- Problem description -
Within the listing below, the lines to output run from the one containing "The height and width of the screenshot is (137, 644)." through the one containing "Click the word"; copy them exactly and nothing else.

- Given data -
= Beginning of Section =

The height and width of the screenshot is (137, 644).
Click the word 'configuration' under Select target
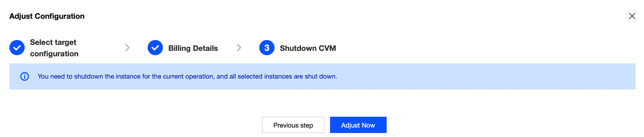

= End of Section =
= Beginning of Section =

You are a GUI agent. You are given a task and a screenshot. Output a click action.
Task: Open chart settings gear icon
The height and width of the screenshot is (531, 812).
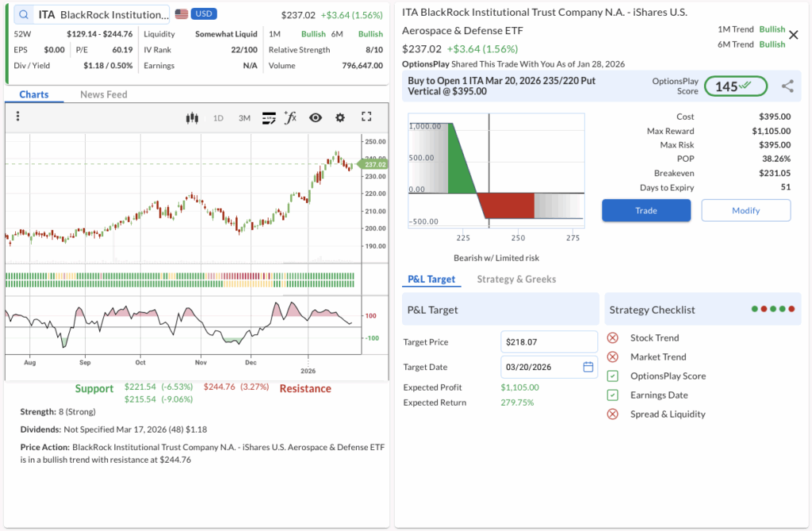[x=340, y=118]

= End of Section =
= Beginning of Section =

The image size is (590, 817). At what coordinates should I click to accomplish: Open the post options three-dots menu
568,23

= End of Section =

- The completed task -
The height and width of the screenshot is (137, 644).
Click the word 'configuration' under Select target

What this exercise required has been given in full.